綾錦司の前で方卓英(ほうたくえい)は葛藤した。密書を鞠典衣に渡さなければならないが、柘榴(しゃりゅう)に会うのが怖い。しかし、柘榴(しゃりゅう)は自分が風神だと知らないことを思い出し、中へ入ることにした。物音を聞きつけ一旦身を隠した後、柘榴(しゃりゅう)が出て行ったのを確認して綾錦司に入った。鞠典衣と会い、彼女は目が見えないため霽風館で引き継ぎをしたいと申し出たが、方諸の体調不良を理由に断った。鞠典衣はそれを冷ややかに受け止めた。
宮女たちが緹蘭に倣って霜平湖で灯籠流しをした結果、火災が発生した。帝旭(ていそく)は激怒し、宮女たちに二十回の杖責を命じ、霜平湖での灯籠流しを禁じた。

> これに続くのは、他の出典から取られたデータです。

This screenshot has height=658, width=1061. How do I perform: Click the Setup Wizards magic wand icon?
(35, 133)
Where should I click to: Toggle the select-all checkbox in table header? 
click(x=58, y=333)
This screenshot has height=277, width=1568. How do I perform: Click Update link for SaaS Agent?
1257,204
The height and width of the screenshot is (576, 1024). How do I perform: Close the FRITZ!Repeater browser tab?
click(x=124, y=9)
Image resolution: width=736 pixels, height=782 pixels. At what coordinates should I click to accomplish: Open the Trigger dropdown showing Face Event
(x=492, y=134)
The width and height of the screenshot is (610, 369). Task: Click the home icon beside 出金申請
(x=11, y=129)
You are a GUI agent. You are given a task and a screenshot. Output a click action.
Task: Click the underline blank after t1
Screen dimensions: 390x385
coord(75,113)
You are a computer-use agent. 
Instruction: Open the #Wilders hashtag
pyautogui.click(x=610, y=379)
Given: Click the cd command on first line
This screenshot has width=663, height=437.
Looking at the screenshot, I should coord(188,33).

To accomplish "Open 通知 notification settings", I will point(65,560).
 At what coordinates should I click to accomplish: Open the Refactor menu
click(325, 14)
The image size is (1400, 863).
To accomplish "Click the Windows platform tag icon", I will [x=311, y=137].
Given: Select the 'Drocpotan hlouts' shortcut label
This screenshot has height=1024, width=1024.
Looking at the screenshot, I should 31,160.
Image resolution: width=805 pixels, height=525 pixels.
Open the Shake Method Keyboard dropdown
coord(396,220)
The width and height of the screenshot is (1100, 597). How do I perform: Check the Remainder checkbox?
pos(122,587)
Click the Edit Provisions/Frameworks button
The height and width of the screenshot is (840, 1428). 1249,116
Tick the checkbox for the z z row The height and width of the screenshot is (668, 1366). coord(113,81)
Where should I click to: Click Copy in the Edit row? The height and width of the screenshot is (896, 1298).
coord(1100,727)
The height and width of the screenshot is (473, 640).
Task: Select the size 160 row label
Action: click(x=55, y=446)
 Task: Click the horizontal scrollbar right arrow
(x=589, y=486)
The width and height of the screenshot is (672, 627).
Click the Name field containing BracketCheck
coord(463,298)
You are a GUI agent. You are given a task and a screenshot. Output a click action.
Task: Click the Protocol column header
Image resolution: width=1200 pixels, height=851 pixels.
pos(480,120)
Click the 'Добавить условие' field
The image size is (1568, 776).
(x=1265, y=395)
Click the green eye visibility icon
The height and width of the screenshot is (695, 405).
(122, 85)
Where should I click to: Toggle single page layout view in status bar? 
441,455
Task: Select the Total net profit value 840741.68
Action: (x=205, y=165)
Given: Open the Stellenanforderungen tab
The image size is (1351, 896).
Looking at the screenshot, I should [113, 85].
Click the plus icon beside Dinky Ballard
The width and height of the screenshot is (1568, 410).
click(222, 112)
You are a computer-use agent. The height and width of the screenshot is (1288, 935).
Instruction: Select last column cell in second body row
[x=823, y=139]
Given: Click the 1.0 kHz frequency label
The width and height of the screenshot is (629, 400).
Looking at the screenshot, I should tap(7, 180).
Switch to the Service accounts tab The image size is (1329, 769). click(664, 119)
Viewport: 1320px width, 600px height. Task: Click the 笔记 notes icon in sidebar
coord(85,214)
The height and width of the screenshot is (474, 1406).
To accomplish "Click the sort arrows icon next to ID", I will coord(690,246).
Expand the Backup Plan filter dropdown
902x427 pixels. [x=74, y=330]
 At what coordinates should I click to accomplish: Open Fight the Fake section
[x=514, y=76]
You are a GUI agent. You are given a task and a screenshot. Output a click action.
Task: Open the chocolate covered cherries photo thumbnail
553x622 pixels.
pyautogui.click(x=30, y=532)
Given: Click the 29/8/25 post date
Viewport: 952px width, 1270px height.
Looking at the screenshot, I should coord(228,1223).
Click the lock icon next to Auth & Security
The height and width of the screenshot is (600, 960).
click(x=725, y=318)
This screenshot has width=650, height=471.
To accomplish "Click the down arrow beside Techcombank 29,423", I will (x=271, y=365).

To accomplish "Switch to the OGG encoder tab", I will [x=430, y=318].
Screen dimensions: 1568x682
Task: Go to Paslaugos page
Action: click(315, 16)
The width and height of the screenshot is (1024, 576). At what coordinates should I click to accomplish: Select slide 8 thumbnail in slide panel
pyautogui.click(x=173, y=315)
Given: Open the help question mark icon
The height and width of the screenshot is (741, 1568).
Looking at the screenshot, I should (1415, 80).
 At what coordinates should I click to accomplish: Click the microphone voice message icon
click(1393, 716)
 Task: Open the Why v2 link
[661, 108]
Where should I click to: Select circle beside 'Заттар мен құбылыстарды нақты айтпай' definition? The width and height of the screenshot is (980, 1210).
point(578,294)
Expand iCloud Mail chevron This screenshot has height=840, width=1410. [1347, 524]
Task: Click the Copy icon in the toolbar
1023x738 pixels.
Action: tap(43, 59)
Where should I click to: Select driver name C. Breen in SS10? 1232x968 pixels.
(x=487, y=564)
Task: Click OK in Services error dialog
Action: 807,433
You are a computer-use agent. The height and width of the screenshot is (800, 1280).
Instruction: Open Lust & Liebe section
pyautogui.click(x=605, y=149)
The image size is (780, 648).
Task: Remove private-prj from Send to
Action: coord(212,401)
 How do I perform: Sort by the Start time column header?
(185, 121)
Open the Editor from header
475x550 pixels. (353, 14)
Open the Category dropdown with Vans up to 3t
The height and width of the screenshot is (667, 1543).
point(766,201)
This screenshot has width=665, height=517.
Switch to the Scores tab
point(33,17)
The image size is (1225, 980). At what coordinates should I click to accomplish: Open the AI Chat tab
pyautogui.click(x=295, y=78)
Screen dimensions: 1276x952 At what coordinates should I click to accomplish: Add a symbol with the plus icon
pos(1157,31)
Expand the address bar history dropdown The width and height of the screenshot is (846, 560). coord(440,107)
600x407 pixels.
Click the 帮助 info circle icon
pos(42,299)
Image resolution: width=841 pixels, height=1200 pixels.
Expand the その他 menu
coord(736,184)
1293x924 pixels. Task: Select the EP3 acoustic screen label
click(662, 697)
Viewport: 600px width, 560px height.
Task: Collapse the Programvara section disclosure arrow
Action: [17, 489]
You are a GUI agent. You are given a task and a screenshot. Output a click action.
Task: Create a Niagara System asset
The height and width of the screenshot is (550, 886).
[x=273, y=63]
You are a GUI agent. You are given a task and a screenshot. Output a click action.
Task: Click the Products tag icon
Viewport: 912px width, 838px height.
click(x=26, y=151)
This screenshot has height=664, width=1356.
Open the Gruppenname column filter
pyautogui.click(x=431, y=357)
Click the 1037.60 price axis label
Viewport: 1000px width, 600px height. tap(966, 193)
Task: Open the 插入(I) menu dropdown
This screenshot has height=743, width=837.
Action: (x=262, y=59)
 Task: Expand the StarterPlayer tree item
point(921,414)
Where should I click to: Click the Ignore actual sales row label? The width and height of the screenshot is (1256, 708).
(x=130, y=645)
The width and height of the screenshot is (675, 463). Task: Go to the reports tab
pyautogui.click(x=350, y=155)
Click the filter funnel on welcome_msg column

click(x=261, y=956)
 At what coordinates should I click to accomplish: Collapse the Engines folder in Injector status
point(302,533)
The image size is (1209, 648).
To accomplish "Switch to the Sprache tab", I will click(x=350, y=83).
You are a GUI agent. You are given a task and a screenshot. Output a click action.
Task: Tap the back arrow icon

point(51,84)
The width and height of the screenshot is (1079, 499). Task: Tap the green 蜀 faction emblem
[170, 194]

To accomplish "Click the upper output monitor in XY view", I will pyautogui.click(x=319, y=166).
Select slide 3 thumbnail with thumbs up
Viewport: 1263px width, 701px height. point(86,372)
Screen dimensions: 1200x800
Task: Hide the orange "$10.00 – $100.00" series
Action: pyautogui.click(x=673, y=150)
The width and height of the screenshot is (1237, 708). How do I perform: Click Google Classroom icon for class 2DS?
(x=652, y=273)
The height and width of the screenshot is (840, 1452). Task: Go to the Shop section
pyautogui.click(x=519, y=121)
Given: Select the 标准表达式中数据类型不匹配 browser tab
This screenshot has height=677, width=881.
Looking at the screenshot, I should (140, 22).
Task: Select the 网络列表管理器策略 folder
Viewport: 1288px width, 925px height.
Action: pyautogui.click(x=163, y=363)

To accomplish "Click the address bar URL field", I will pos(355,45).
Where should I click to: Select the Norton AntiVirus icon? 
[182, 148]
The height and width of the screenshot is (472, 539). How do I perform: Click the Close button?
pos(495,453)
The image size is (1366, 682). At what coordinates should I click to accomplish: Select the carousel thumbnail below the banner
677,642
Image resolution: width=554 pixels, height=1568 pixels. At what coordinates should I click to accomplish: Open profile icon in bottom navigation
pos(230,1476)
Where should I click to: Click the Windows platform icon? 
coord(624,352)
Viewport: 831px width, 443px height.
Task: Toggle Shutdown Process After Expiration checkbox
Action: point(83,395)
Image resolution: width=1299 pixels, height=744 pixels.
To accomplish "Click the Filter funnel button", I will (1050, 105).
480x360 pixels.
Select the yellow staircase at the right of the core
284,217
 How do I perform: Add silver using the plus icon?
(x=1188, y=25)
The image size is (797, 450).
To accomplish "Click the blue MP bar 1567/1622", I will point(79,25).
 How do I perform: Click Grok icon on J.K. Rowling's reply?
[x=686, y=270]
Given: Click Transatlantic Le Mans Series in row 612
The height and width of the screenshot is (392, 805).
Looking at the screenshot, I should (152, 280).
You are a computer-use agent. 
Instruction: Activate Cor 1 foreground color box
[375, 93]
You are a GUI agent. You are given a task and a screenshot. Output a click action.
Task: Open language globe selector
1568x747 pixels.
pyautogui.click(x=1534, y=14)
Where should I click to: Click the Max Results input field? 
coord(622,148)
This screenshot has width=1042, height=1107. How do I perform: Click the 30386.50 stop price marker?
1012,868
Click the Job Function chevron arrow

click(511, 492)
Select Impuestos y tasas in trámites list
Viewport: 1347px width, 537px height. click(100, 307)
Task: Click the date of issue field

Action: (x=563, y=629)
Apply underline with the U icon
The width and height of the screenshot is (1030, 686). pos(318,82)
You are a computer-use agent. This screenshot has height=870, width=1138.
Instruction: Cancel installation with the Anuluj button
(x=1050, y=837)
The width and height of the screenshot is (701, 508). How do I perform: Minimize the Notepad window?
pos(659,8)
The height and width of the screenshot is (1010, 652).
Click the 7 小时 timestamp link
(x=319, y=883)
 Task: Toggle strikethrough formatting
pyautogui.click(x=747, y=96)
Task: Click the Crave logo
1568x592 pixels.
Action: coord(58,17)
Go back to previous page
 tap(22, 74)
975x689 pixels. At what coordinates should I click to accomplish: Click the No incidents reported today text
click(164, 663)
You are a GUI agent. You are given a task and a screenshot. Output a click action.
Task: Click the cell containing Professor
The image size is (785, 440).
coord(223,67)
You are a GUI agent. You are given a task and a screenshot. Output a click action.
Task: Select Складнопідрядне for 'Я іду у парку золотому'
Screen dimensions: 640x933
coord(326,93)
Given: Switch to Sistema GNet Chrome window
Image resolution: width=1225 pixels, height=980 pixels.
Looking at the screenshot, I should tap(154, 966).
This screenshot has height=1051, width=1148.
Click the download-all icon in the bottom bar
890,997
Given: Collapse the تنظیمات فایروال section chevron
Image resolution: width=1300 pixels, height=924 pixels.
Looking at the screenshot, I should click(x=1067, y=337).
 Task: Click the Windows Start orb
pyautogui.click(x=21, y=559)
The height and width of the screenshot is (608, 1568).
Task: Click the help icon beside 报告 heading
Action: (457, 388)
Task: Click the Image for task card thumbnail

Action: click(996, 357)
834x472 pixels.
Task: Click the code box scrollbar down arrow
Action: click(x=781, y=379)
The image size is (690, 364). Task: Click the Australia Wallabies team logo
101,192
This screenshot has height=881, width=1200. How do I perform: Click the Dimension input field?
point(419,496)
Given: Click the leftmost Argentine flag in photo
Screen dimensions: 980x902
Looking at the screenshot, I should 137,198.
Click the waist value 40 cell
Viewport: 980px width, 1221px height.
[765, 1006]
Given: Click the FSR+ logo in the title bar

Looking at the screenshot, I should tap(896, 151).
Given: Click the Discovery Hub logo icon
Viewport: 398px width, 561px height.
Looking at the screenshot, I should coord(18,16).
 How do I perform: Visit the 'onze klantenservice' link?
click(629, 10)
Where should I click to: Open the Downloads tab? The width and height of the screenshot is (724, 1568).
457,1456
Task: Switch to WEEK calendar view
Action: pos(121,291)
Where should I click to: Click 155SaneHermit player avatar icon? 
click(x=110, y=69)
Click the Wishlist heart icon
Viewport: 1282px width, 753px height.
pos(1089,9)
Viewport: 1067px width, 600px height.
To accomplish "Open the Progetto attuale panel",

尼華羅と吐火魯が海賊に扮して沿岸を襲撃し、情報収集をしていた。帝旭(ていそく)は激怒し、方諸を西平港へ派遣した。方諸は方卓英(ほうたくえい)に帝旭(ていそく)の護衛と瀚州の細作網への警戒を命じた。
方海市(かいし)は湯乾自に、十日前に逃亡した二千人の鵠庫兵が黄泉関で姿を消したことを相談した。水井屯の戦いは鵠庫の計略で、さらに大きな脅威が迫っているのではないかと懸念し、少人数で調査することを提案した。呉恙と肖武を連れ出発し、宋典も追いかけてきた。宋典は自らを「歩く地図」と称し、正体を明かした後に自害した。方海市(かいし)は彼が誰かに操られていたのではないかと疑い、進路を逆に辿り、鵠庫の主力部隊が黄泉営を奇襲しようと進軍していることを発見した。呉恙と肖武を湯乾自への報告に戻し、自身は麒麟営へ援軍を要請に向かった。
鵠庫が黄泉関を襲撃した時、方海市(かいし)は麒麟営の援軍を率いて到著し、鵠庫左部の首領である菩敦王を射殺し、敵を撤退させた。しかし、彼女は敵の狙撃兵の顔と体格が、髪の色以外は方卓英(ほうたくえい)に酷価していることに気づき、疑問を抱いた。
湯乾自は方海市(かいし)の活躍を賞賛し、鵠庫の陰謀を見破り、麒麟営の援軍を得て、敵将を射殺したことを称えた。方海市(かいし)は黄泉営内に他の間諜がいる可能性と、迦満の難民の処置について忠告した。湯乾自は難民をすぐに組織化することは難しく、兵糧の輸送も困難で、さらに西南の防衛線が雷州軍に妨害されているため、状況は楽観視できないことを理解していた。
方諸は密報を受け、黄泉営と麒麟営の共同勝利を知り、鵠庫両部、特に右部の動向を監視し、方海市の安全を確保するよう命じた。夜、方諸は方海市を思い出し、方海市も師を思い、国事のため急いで結婚し戦場へ向かったのではないかと考えていた。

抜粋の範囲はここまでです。